>> START
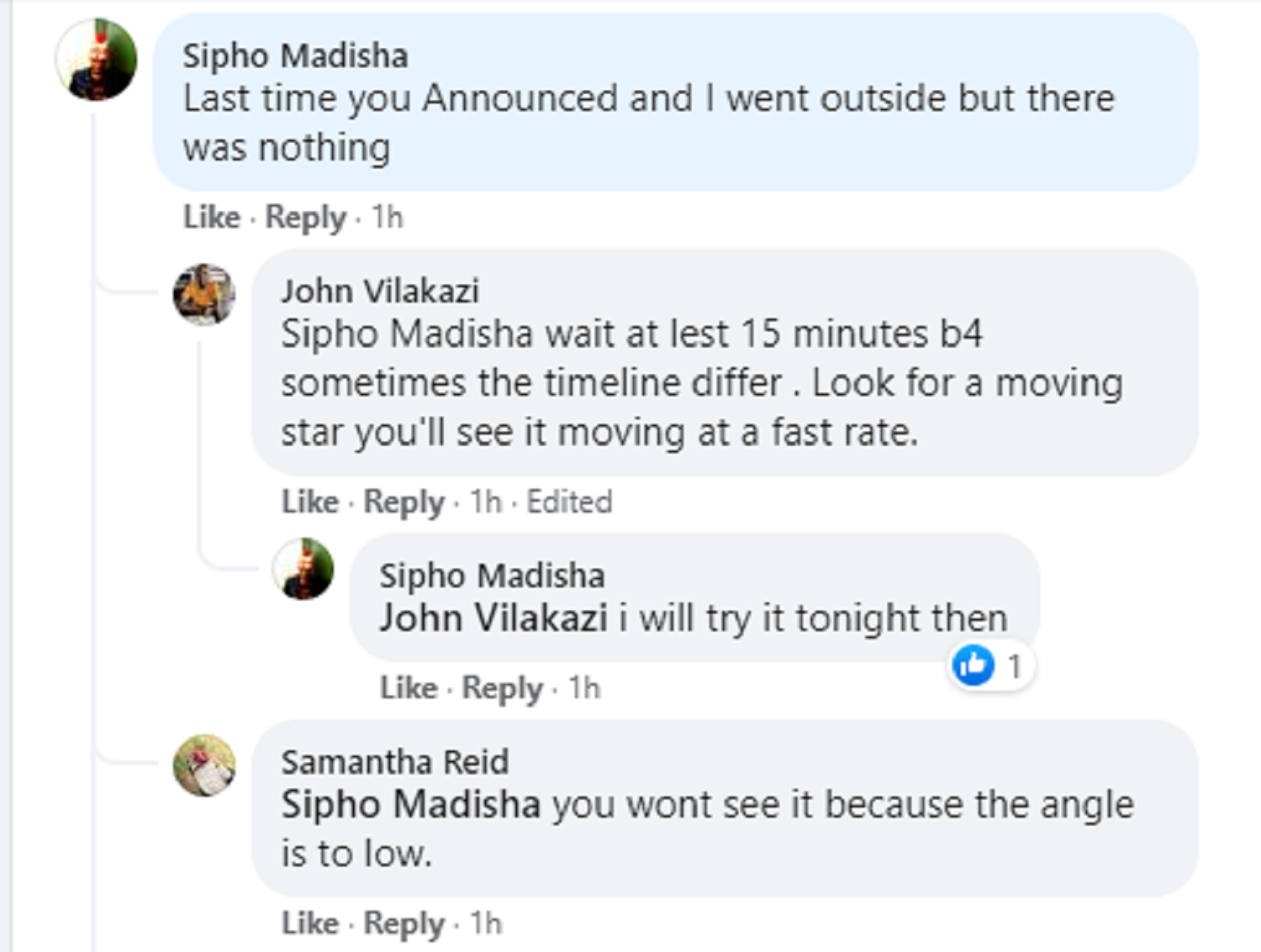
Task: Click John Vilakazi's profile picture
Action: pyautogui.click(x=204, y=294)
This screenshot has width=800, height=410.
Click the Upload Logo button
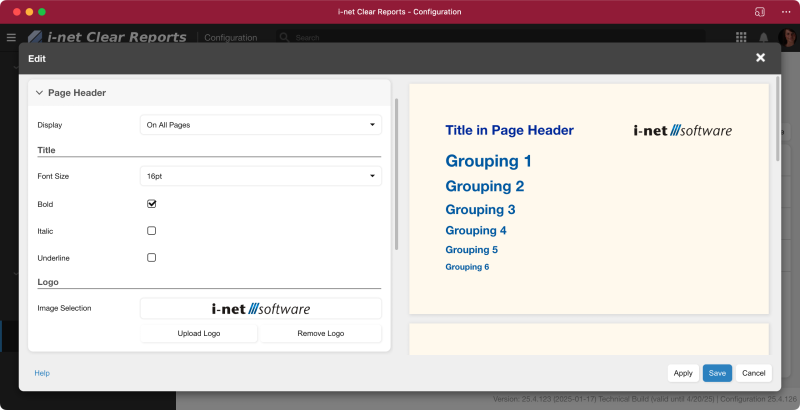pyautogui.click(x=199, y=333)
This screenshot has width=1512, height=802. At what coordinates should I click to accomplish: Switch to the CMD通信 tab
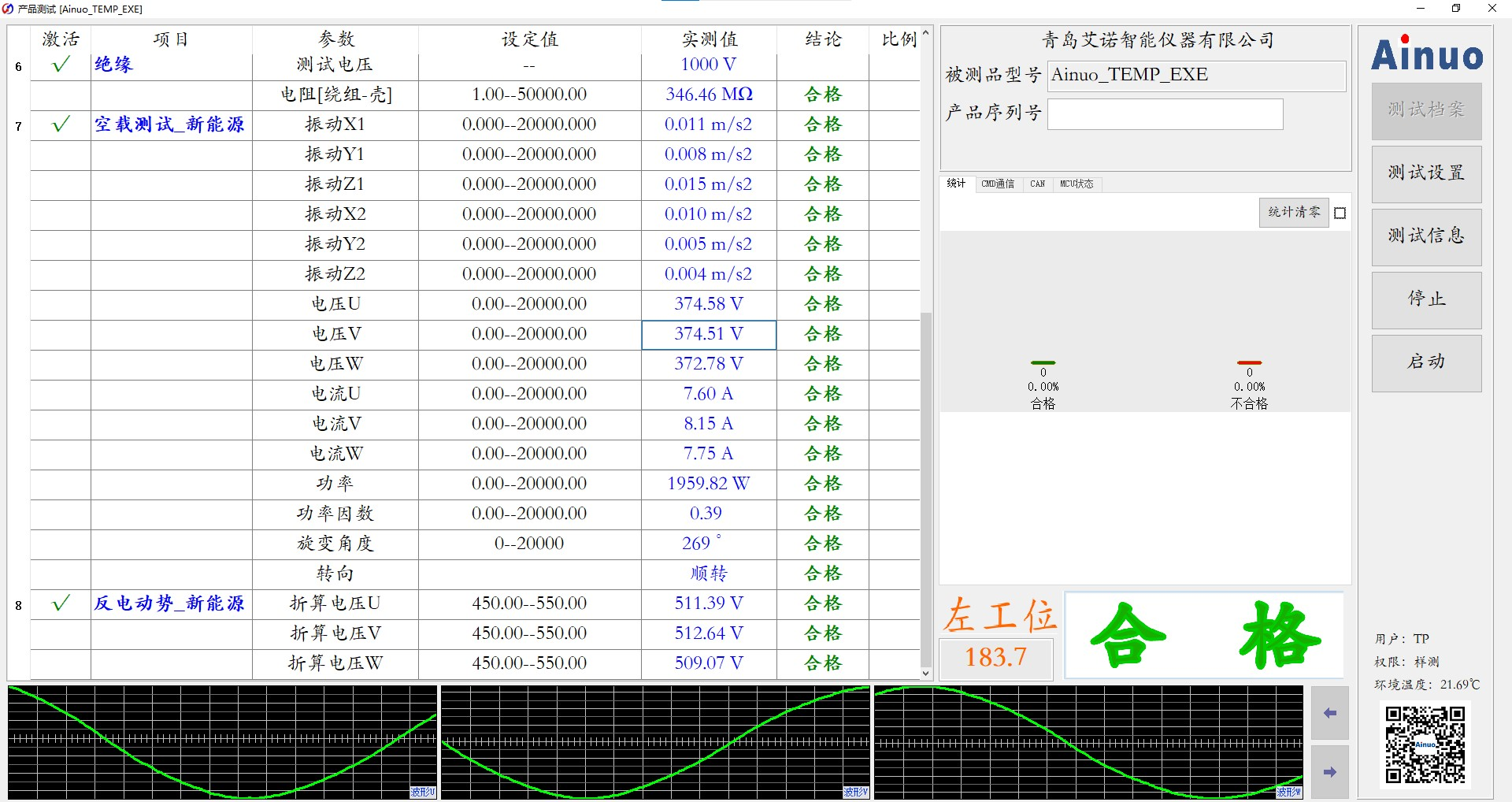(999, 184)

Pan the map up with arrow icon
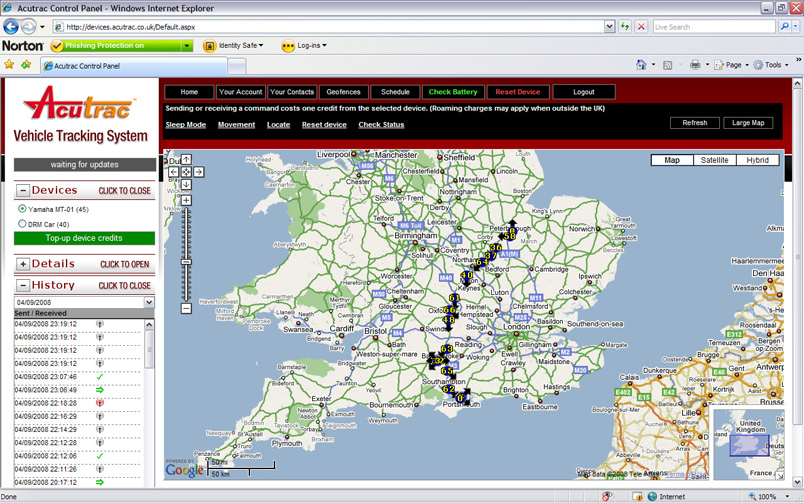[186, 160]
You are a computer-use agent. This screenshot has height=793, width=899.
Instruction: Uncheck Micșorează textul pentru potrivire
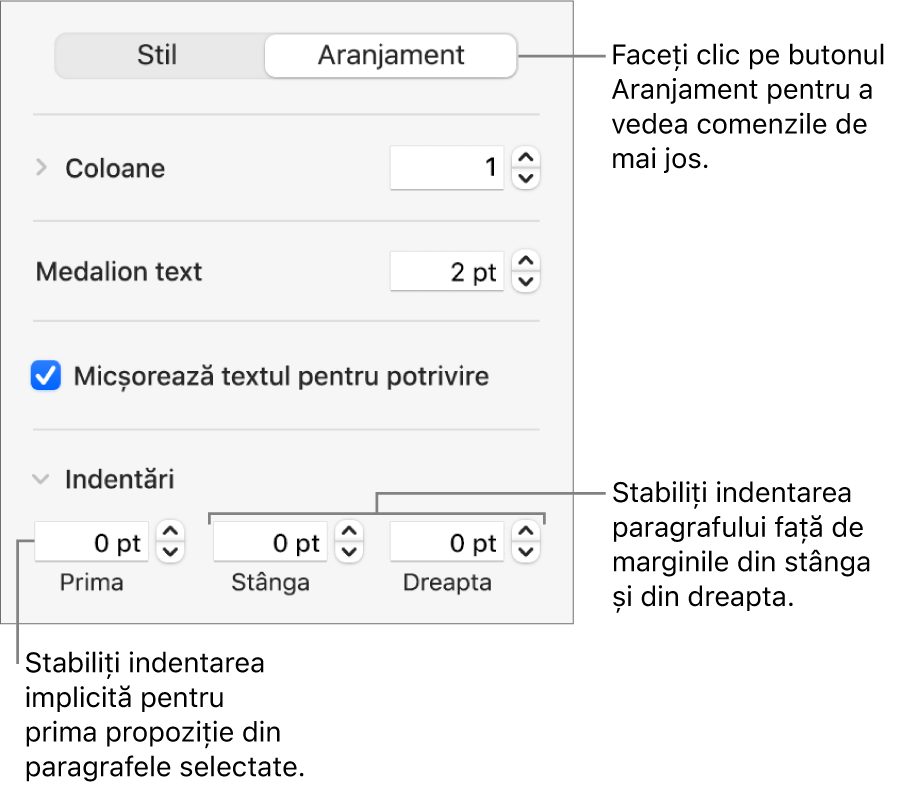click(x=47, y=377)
>> END
>> START
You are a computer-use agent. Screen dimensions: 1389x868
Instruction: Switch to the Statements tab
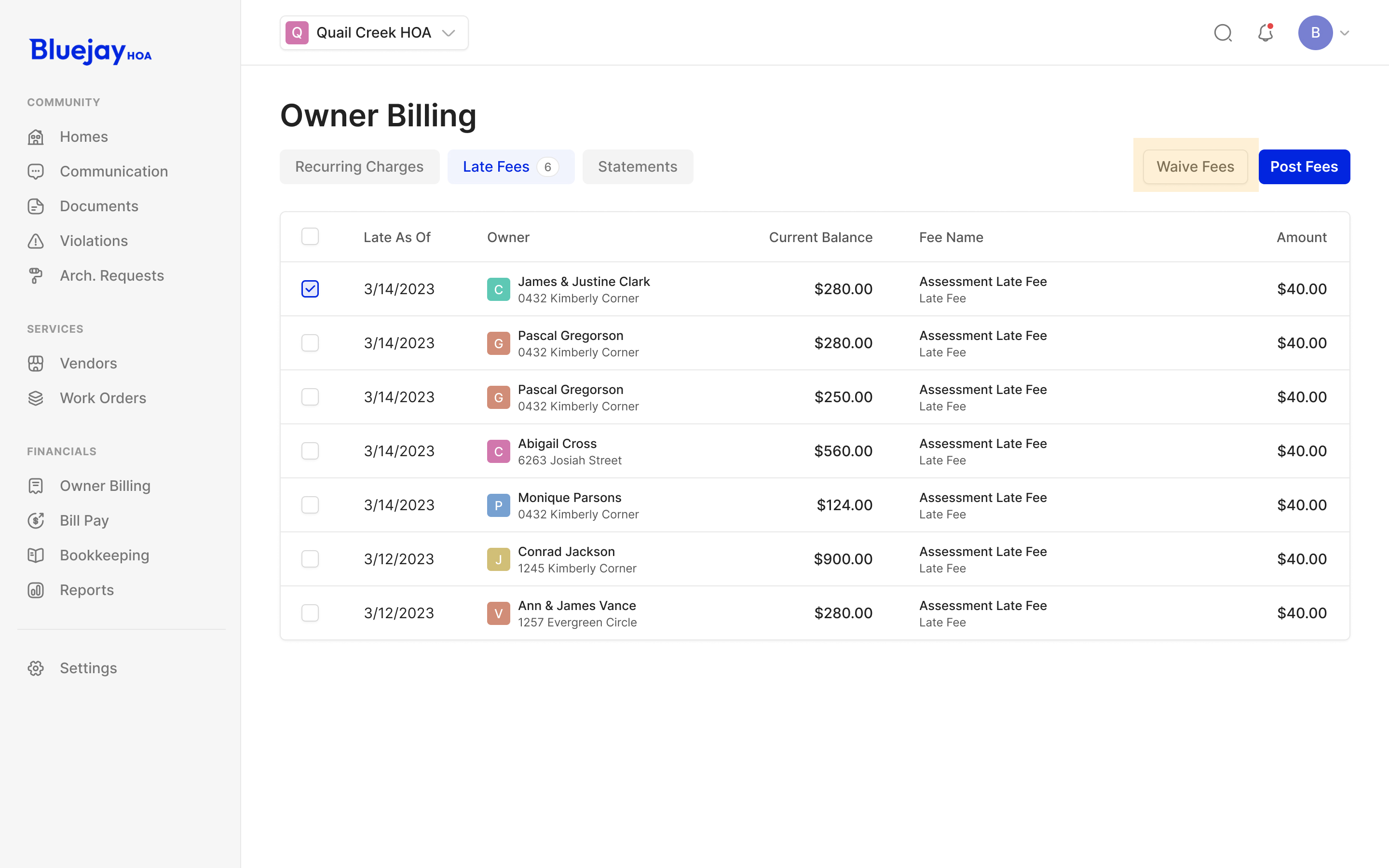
>> END
>> START
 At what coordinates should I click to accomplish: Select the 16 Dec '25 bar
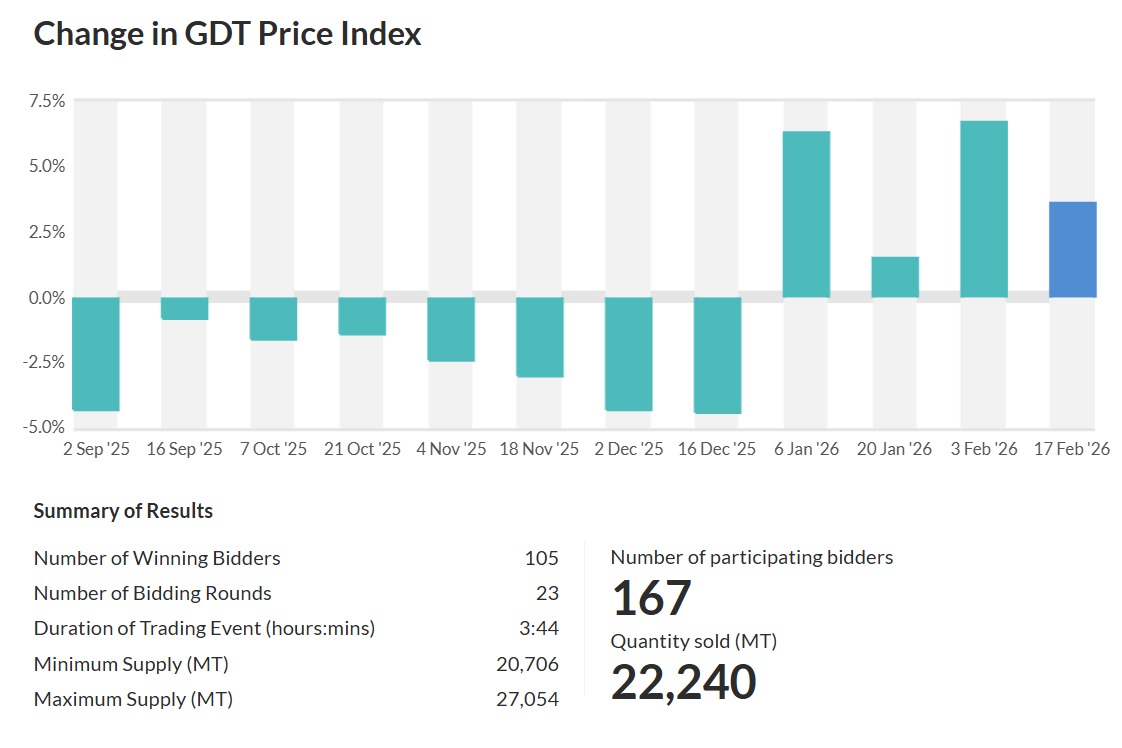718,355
>> END
*Problem description:*
Copy the material from the line with "This screenshot has width=800, height=410." to the line with "click(x=47, y=377)", replacing "screenshot" with "screen capture" and keeping everything else the same. Leave the pictures out of your answer.

*Correct output:*
This screen capture has width=800, height=410.
Click the Upload Logo button
pyautogui.click(x=199, y=333)
This screen capture has width=1512, height=802. At what coordinates should I click to accomplish: Switch to the CMD通信 tab
(999, 184)

Pan the map up with arrow icon
[186, 160]
You are a computer-use agent. This screen capture has height=793, width=899.
Instruction: Uncheck Micșorează textul pentru potrivire
click(x=47, y=377)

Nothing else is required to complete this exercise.